Pour les amateurs de jardins botaniques et d'arboretums thématiques, associer le ginkgo à d'autres reliques botaniques — comme les metasequoias, les sequoias, les taxodiums ou les cyprès chauves — permet de reconstituer un jardin à l'atmosphère jurassique, évocateur des forêts qui couvraient la planète il y a des millions d'années.

En zone urbaine ou périurbaine, la tolérance du ginkgo à la pollution et aux sols dégradés en fait un candidat idéal pour les allées de boulevard ou les parkings paysagers. Sa résistance aux maladies cryptogamiques et aux insectes ravageurs signifie également qu'il ne nécessite aucun traitement phytosanitaire une fois bien établi — un avantage considérable dans la perspective d'une gestion raisonnée du jardin.

Questions fréquentes

Quelle est la croissance annuelle du ginkgo biloba ?

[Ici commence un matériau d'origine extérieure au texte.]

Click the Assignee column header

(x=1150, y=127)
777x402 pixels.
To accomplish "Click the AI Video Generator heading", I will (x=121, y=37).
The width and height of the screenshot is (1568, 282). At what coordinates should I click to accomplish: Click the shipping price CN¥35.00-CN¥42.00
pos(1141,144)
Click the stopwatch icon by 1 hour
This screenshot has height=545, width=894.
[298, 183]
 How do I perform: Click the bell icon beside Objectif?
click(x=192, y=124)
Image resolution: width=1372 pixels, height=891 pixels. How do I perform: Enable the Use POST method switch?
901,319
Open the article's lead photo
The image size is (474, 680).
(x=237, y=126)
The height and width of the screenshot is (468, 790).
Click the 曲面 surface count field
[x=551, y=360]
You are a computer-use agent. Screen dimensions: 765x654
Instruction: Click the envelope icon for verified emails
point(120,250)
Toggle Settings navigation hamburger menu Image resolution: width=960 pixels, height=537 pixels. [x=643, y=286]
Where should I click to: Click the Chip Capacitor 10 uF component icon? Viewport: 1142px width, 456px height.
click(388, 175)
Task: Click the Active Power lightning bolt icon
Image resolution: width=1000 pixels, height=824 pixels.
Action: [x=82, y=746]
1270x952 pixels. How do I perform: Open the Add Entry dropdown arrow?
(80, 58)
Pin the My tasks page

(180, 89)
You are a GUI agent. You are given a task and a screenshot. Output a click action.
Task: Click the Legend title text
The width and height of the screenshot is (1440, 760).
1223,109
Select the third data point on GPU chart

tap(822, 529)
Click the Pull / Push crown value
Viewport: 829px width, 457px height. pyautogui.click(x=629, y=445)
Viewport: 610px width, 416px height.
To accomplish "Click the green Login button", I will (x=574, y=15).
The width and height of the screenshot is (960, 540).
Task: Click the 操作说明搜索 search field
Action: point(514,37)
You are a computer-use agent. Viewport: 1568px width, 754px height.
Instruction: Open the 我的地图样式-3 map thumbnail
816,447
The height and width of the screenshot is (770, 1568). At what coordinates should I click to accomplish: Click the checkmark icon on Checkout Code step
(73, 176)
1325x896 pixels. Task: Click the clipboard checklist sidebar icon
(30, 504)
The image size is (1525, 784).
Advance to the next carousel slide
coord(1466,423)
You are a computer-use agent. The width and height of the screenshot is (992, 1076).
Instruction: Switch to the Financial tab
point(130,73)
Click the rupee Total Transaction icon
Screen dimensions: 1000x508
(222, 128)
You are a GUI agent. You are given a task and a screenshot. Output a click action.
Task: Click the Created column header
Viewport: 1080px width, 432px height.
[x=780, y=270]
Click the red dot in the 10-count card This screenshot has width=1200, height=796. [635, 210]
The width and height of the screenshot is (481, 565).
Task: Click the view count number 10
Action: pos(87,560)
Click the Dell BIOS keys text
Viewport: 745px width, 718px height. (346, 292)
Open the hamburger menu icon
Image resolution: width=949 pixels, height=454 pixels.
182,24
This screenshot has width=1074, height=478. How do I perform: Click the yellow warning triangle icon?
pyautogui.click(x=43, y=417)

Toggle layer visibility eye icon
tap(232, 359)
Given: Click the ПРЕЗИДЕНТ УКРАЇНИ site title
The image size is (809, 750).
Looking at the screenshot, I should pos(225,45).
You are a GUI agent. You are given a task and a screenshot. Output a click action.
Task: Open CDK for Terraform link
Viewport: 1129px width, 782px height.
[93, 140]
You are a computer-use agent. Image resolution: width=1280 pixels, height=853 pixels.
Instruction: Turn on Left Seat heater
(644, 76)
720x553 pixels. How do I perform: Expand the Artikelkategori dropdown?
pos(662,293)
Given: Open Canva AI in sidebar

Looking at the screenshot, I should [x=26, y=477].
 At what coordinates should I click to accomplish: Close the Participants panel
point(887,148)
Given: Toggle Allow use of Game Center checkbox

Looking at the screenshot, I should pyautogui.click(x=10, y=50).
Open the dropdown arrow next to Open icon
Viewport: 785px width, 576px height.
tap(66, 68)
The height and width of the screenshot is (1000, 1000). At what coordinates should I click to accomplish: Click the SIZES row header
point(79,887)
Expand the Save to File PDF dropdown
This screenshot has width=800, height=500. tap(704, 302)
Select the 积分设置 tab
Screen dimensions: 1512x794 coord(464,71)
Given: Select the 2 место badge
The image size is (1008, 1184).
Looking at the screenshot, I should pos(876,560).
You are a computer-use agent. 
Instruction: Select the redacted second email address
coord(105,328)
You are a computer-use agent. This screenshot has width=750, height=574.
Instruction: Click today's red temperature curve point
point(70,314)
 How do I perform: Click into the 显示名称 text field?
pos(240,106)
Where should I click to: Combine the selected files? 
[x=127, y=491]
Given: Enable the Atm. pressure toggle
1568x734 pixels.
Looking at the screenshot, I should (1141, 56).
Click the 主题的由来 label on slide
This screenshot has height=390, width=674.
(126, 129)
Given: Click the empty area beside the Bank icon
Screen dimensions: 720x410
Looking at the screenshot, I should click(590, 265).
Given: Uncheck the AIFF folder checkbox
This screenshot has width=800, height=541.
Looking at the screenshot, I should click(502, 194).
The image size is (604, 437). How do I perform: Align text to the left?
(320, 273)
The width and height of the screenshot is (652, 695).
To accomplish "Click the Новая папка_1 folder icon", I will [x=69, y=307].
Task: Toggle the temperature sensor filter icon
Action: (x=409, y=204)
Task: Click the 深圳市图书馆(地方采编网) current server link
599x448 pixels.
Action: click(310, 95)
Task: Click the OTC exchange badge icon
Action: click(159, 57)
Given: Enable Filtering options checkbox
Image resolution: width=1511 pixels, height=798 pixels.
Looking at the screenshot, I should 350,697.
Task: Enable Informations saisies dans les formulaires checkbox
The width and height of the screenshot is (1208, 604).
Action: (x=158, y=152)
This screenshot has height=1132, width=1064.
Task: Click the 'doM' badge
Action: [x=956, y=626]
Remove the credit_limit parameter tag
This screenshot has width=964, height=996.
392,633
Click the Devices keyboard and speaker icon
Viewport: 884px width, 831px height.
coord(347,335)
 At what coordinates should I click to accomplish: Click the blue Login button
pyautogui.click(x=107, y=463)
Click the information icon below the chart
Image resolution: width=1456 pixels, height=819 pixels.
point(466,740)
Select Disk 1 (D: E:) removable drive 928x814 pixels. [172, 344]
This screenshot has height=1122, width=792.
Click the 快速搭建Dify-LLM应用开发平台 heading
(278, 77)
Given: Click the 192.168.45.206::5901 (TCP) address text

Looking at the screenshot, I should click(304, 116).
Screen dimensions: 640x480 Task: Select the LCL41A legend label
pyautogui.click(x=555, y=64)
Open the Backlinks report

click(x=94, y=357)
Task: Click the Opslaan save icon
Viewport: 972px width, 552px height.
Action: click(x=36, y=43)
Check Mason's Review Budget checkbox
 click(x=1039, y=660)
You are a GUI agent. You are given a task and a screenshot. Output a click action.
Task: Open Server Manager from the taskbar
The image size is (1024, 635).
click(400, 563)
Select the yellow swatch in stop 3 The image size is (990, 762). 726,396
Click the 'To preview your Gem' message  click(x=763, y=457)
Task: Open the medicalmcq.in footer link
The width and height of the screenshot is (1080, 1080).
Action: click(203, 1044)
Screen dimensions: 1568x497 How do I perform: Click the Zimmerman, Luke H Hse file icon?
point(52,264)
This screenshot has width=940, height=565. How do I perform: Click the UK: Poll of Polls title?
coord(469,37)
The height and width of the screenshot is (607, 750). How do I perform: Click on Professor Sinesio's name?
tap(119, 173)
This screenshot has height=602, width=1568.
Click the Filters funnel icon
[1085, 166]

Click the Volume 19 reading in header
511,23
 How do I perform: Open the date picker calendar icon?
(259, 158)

La croissance est lente en début de vie : comptez 20 à 30 cm par an durant les cinq premières années. Une fois l'arbre bien enraciné, elle s'accélère pour atteindre 40 à 60 cm par an dans de bonnes conditions d'exposition et de sol. À l'échelle d'une vie humaine, un ginkgo planté jeune peut aisément dépasser 10 à 15 mètres de haut.

Le ginkgo biloba résiste-t-il au froid ?

Oui, c'est l'un de ses grands atouts. Le ginkgo est rustique jusqu'à −30 °C environ (zone USDA 4), ce qui signifie qu'il supporte sans dommage les hivers les plus rigoureux de la France métropolitaine, y compris dans les zones de montagne. Les jeunes sujets en pot sont légèrement plus sensibles au gel des racines : rentrez-les à l'abri d'une bâche hivernale ou d'un voile d'hivernage les deux premières années.

Peut-on cultiver un ginkgo biloba en pot sur une terrasse ?

Tout à fait. Les cultivars nains comme 'Mariken' ou 'Tit' sont particulièrement adaptés à la culture en conteneur. Choisissez un pot de grande contenance (50 cm minimum), utilisez un substrat bien drainant, arrosez régulièrement en été et rempotez tous les deux à trois ans. L'arbre perdra ses feuilles en hiver comme en pleine terre — c'est un phénomène tout à fait normal qui ne doit pas inquiéter.

Pourquoi certains ginkgos dégagent-ils une mauvaise odeur à l'automne ?

L'odeur nauséabonde provient des ovules des sujets femelles, dont l'enveloppe charnue libère de l'acide butyrique en se décomposant après la chute. Les arbres mâles, eux, ne produisent que du pollen au printemps et aucune structure charnue — ils sont donc totalement inodores. Pour éviter tout désagrément, il suffit d'acheter un cultivar mâle certifié chez un pépiniériste spécialisé, comme c'est le cas pour la quasi-totalité des variétés ornementales nommées.